Repitió su autopuñetazo ritual y, tras un sonoro taconazo, abandonó la casa y me dejó sumido en mis perplejidades. Mi primer impulso fue aplazar todo razonamiento hasta clarificar conceptos con Baiasca. Recordar que debía de estar iniciando su viaje ultramarino no me resultó en absoluto gratificante.

Y en aquel momento, silbando con expresión inocente una tonadilla de moda, compareció en el edificio la culpable del desaguisado, mi infiel ayudante Marcia.

—¿Aún estás aquí? —fingió sorprenderse al verme, inmune a mi ceñudo semblante—. Te creía en el reino de los muertos. En realidad venía a tomar posesión de tu plaza de exquiriente.

—La primera virtud del exquiriente es la discreción —le recordé—. Hasta que la adquieras aprovecharías mejor el tiempo jugando con muñecas —su expresión fue de absoluto desconcierto.

—¿Indiscreta yo? —se pasmó—. ¿Qué puedo haber dicho?

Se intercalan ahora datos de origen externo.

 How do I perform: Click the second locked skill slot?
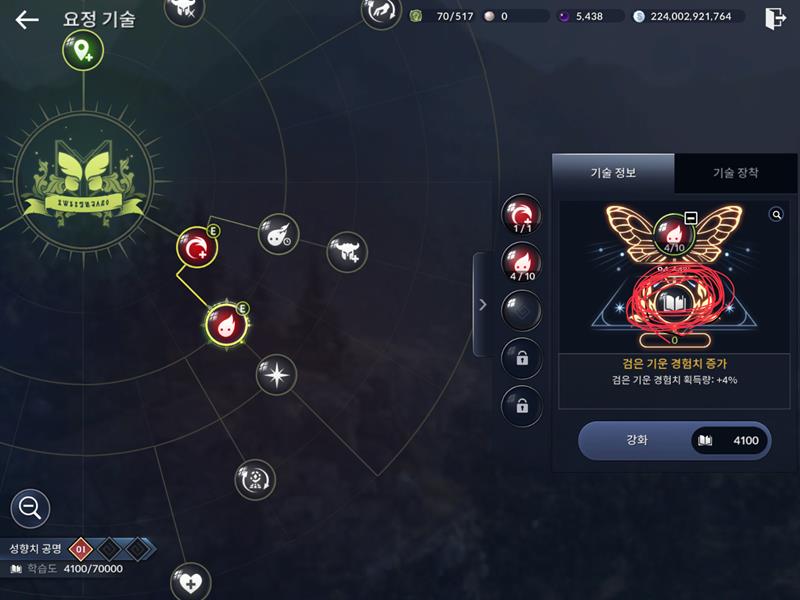tap(522, 406)
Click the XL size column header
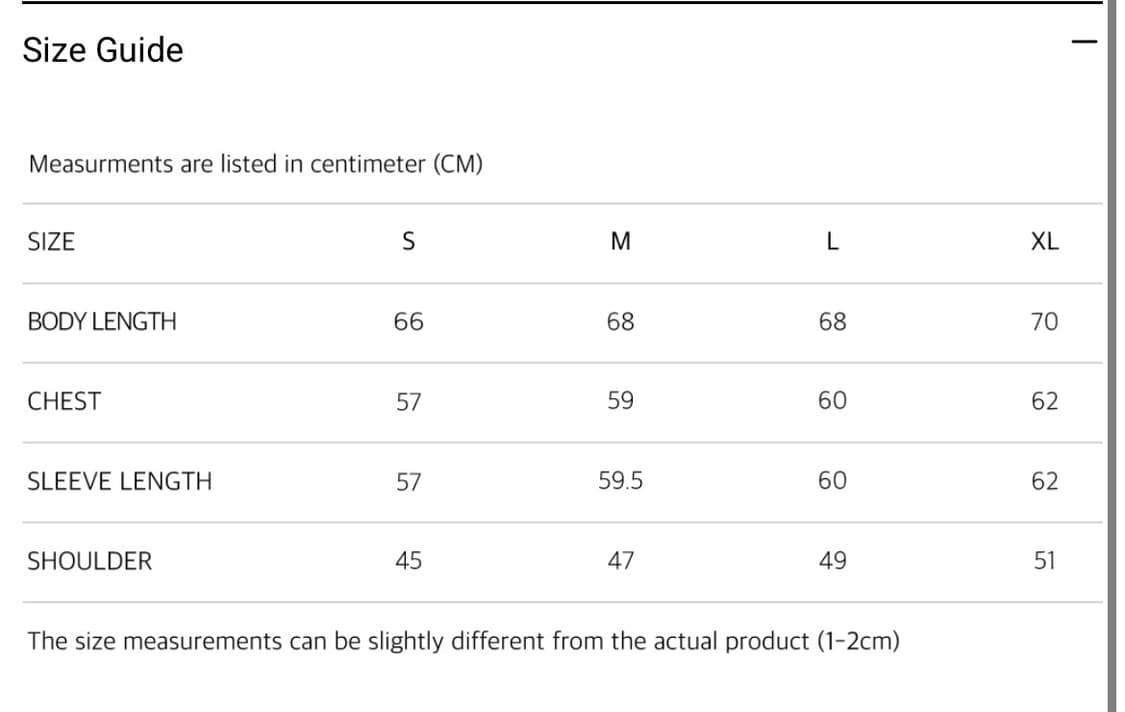Viewport: 1125px width, 712px height. [1044, 241]
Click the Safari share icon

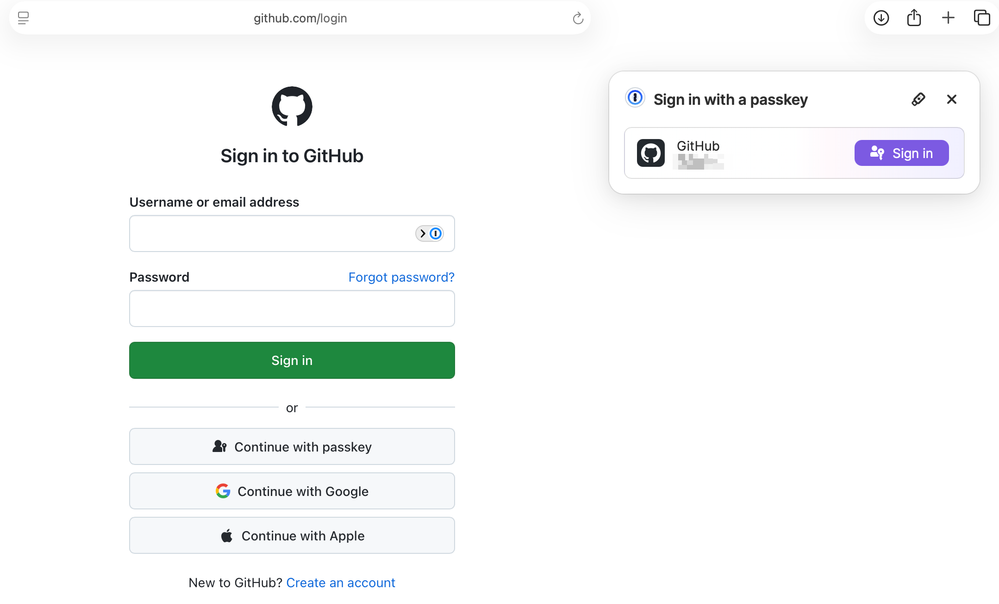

—¿Quién reveló al sirio el paradero de Baiasca?

—Pero el sirio era tu cliente. Creí que también él la buscaba para que le resolviera un enigma —la muy farsante adoptó un gesto angustiado—. Espero que no tendría otras intenciones, ¿verdad?

—En estos instantes la debe de estar embarcando hacia Antioquía.

—¡Qué lástima! Menos mal que si algo sobra en Roma, aparte de mosquitos en verano, son esclavas. Date una vuelta por el foro en día de subasta y encontrarás cien como Baiasca, con la salvedad de que no se darán tanta importancia.

—¡Ya basta! —le atajé, en un inesperado tono explosivo. Los dos quedamos igualmente sorprendidos—. Sólo con que hubieses aprendido a callarte como ella ya habrías hecho un progreso inmenso —Marcia dulcificó inmediatamente su expresión.